Also, as I bitched about elsewhere. The shop that last did work on my WJ for the PO apparently couldn't manage to fully engage an axle or transfer case plug, so they were all partly stripped. They also used an ungodly amount of RTVED on the front diff cover.

cakesmith handyman
Jul 22, 2007

Pip-Pip old chap! Last one in is a rotten egg what what.

I'm not the cleanest guy, I think I've vacuumed my car out about every two months on average, but disgusting interiors get me. Wifes car yielded a literal couple of pounds of fries, sweets, pet hair, loose change and a couple of poo poo gameboy games first time I cleaned it. My e46, week, let's just say I thought that was an odd factory texture, turned out to be accumulated coffee. I stripped the seats and centre console out and scrubbed everything. It took me an hour to remove something because I couldn't see the last couple of screws, the congealed coffee was like organic biohazard filler over them.

One day I'll own a new car, then I'll be the PO.

StormDrain
May 22, 2003

Thirteen Letter
Eh - I'm probably someones future PO. The way I put speakers in the dashboard and damaged one of them in the process, having them wired out of phase of each other so the bass is negated completely. Vampire taps everywhere for added lights, switch installed poorly. At least it's all fused properly.
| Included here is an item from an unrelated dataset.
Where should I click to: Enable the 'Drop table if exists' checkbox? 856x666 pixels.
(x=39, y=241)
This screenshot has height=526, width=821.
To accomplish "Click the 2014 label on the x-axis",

The only thing the PO of my IH did that really upset me was use gear oil in the transmission and transfer case, which was bad for the synchros. It wasn't in there long but there were some serious metal flakes in the oil, it looked like expired Goldschlager.

Geology
Nov 6, 2005

The first car I ever bought with my own money was a 1993 Camry XLE. The PO was a good friend of mine named David. A year later, the passenger side headlight bulb went out. When I went to replace it, I discovered that all the plastic mounting tabs on the headlight housing had snapped off, presumably during a previous accident. As a lazy repair, the headlight was held in place by a baby's shoe wedged between the housing and the radiator support. Ever since then, my mom refers to the PO not by his real name, David, but as "baby-shoe-in-the-car-guy".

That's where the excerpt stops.